== Recorded data

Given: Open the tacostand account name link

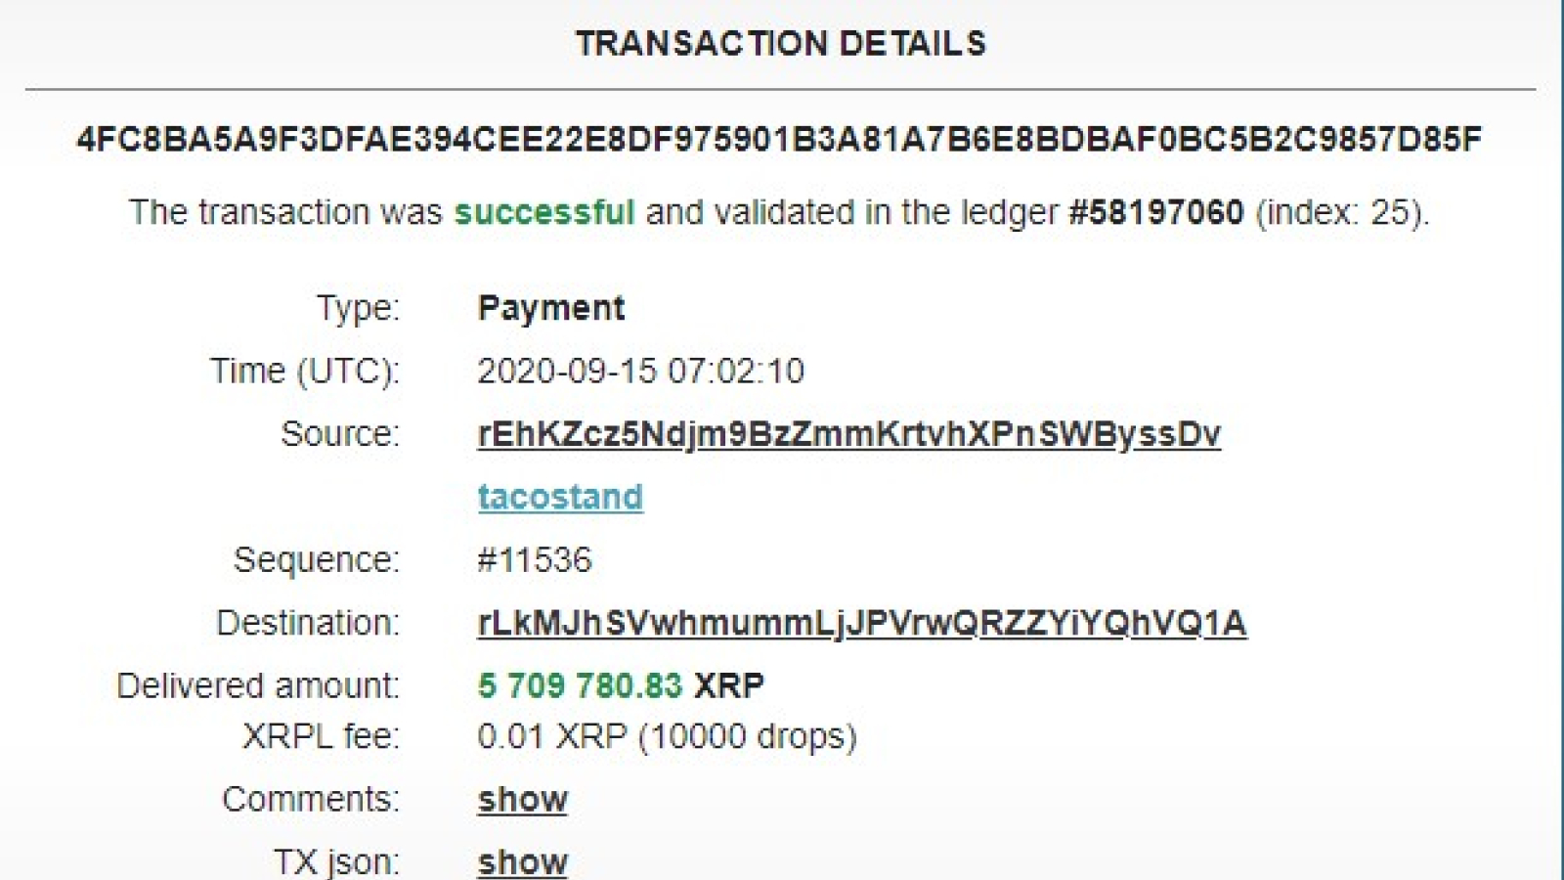Looking at the screenshot, I should [560, 497].
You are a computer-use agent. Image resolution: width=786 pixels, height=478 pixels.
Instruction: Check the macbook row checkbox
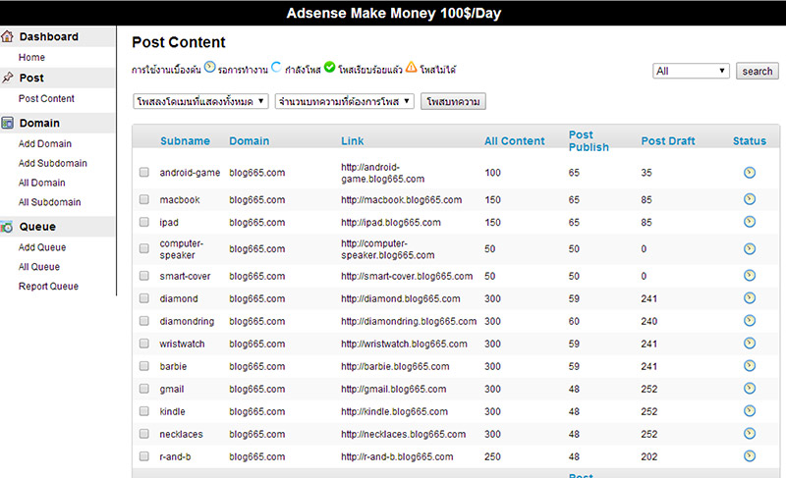144,200
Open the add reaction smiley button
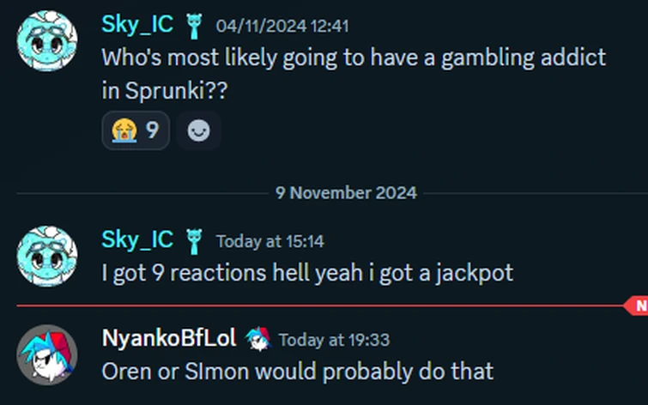 (x=199, y=130)
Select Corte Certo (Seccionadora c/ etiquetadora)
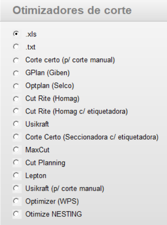167x225 pixels. coord(16,137)
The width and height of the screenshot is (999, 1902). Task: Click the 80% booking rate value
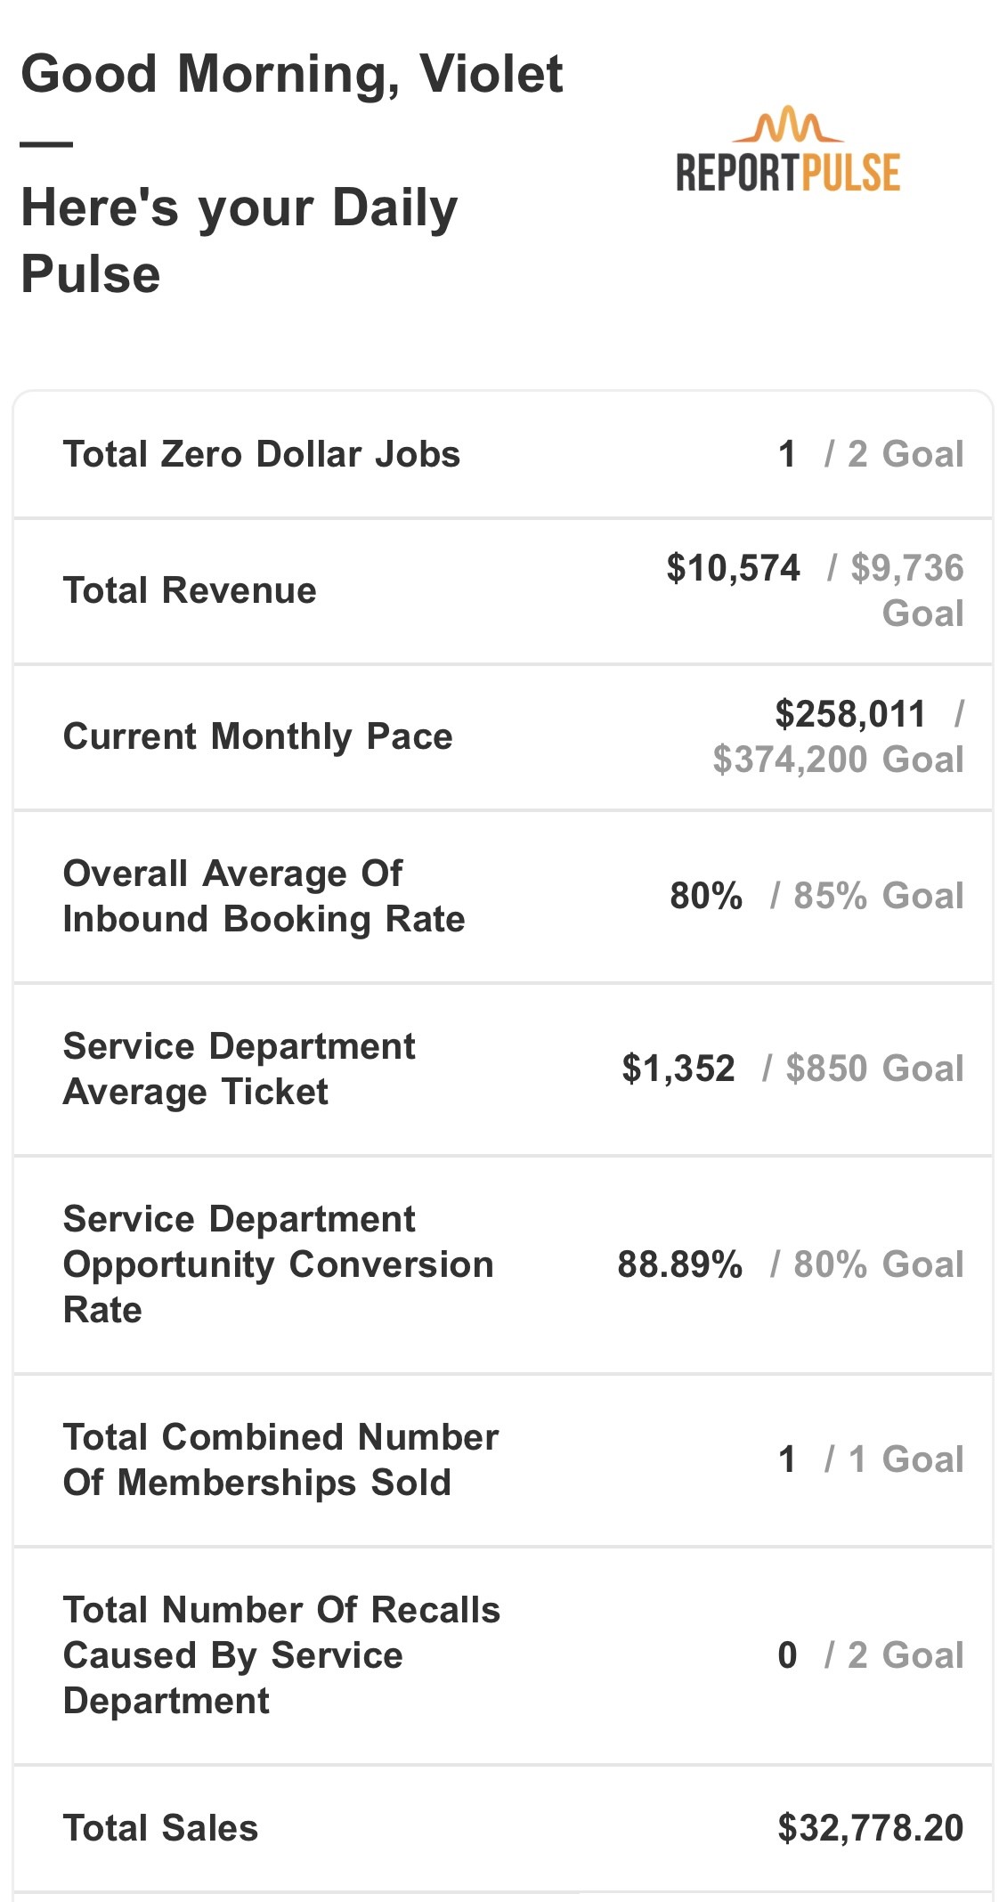706,896
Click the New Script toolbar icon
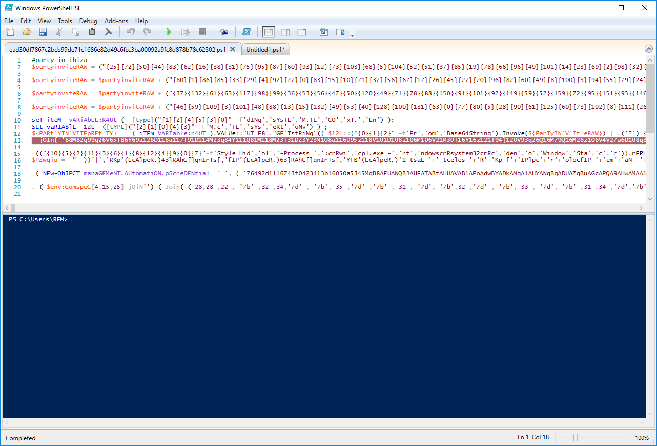 10,32
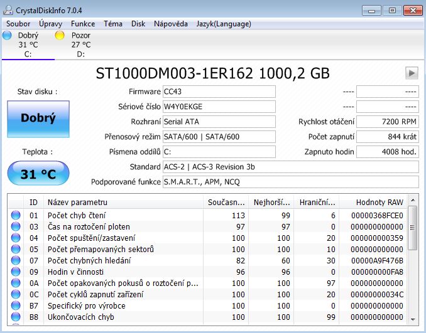Open the Soubor menu

pos(18,24)
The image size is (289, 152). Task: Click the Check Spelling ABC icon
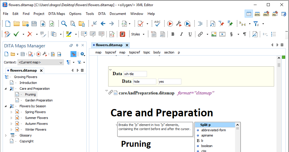[x=157, y=24]
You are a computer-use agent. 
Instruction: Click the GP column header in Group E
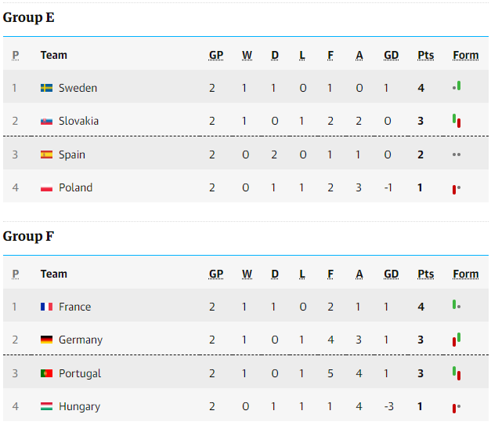pos(216,55)
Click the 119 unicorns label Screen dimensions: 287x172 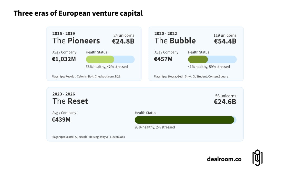click(225, 35)
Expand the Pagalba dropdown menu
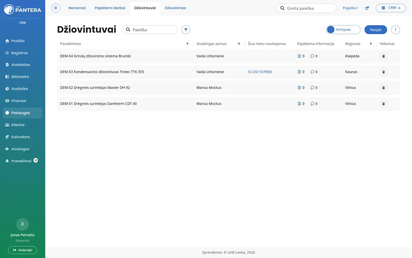Viewport: 412px width, 258px height. [x=351, y=8]
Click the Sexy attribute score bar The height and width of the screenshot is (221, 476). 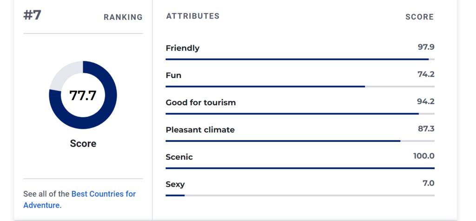coord(300,195)
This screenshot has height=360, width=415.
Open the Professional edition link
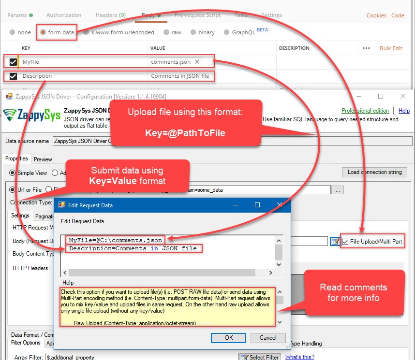click(x=365, y=111)
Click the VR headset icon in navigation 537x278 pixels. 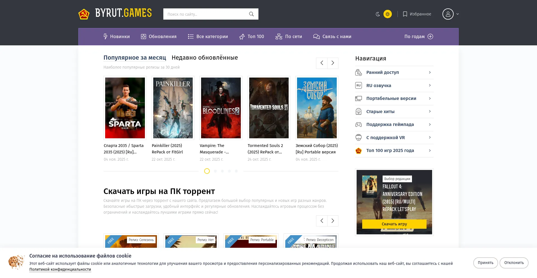(358, 137)
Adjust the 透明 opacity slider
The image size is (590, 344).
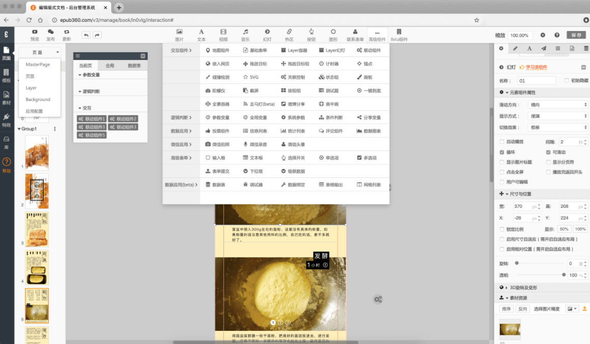click(564, 274)
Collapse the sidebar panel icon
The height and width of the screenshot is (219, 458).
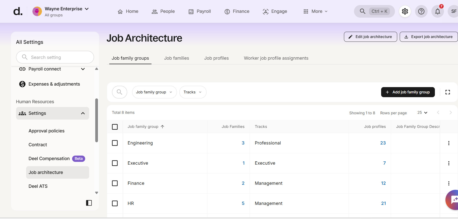[x=89, y=203]
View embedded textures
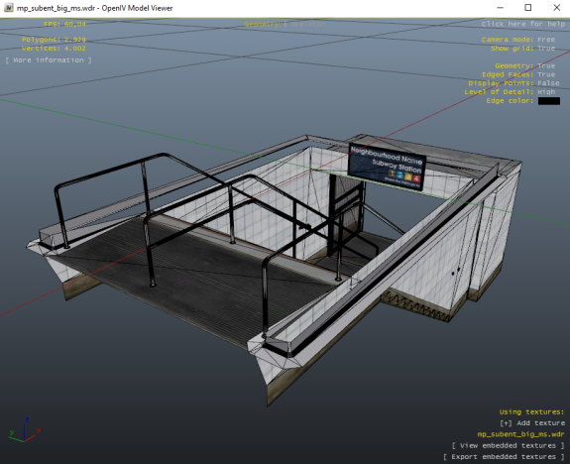 [509, 445]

====

How to complete this task: Give the count of lines in the entries above that hold the word "agent", with no other words.

Response to this task: 2